THE TASK: Find the word "next" in the material below and gather every line that contains it.
***** MATERIAL PROVIDED
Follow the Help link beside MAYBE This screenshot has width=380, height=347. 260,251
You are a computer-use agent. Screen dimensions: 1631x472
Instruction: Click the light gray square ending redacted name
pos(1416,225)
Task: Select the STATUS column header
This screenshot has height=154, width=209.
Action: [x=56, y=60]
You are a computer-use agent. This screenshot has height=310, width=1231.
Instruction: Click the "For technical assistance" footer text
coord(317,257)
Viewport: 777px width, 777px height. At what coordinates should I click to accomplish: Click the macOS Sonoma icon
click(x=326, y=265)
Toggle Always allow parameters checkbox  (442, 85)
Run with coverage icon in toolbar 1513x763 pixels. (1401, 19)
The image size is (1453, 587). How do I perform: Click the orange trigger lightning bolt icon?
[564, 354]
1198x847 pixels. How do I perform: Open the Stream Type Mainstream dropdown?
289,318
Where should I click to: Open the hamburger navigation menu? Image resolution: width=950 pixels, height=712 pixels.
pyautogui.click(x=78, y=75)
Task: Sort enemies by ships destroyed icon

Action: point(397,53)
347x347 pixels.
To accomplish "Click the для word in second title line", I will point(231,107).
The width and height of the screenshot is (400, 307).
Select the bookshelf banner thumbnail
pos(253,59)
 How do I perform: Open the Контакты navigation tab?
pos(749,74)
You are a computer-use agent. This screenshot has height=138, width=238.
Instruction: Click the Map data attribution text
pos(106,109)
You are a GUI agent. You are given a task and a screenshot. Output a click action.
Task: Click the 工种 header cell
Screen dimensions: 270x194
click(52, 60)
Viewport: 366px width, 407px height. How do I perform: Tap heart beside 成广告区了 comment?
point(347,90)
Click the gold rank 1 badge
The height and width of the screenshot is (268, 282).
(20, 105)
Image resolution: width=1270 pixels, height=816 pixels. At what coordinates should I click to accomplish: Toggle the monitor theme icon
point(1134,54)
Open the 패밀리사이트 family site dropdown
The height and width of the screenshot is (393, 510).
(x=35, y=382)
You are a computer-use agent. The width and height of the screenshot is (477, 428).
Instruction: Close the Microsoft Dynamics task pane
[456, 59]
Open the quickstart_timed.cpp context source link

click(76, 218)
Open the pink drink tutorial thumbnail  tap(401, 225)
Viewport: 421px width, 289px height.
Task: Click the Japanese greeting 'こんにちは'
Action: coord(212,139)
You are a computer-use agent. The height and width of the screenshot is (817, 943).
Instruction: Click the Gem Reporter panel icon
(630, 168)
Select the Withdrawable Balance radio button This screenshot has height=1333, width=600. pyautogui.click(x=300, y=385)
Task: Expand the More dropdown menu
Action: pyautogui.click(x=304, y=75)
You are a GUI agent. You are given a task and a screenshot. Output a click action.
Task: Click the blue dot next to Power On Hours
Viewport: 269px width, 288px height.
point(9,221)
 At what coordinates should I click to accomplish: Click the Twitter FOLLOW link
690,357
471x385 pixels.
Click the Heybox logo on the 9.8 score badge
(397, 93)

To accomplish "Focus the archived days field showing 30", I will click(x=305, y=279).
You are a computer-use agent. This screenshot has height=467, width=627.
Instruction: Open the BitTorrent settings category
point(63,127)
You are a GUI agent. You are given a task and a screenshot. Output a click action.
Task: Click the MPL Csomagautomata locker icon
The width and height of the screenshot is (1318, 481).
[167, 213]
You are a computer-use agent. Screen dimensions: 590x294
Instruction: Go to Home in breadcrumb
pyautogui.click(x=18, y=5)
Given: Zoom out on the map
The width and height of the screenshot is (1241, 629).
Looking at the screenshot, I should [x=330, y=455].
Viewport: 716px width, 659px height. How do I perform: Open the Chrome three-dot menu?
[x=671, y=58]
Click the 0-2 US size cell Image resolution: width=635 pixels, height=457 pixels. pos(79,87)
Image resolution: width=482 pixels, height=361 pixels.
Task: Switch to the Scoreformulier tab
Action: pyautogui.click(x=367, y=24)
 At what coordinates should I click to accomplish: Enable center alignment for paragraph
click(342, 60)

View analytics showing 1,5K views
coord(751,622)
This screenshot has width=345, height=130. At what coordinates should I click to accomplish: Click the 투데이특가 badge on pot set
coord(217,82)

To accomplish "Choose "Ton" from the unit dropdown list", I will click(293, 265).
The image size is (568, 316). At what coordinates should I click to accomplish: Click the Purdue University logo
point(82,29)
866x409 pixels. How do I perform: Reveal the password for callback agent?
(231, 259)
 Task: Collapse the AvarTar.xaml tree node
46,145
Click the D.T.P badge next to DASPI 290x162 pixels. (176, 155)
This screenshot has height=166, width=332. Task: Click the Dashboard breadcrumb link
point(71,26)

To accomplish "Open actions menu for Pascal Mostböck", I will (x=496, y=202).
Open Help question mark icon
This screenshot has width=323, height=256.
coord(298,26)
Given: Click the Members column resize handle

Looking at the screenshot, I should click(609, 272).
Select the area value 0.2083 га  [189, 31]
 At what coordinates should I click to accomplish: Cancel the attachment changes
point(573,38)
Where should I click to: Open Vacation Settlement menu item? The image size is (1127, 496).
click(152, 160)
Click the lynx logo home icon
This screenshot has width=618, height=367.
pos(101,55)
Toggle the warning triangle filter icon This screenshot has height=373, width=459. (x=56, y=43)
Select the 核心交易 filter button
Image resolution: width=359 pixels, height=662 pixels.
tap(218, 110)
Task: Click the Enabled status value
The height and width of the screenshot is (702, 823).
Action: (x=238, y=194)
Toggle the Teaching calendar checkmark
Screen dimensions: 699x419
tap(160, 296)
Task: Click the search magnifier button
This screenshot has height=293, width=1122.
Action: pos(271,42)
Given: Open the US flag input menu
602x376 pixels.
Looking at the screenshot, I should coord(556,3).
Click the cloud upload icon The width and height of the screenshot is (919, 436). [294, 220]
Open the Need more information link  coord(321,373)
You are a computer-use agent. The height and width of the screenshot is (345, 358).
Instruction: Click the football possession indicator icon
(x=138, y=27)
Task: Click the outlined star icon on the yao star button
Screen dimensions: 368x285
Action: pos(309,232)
**********
WRITTEN SOLUTION:
Task: Click the blue dot next to Power On Hours
Click the D.T.P badge next to DASPI 290x162 pixels. (176, 155)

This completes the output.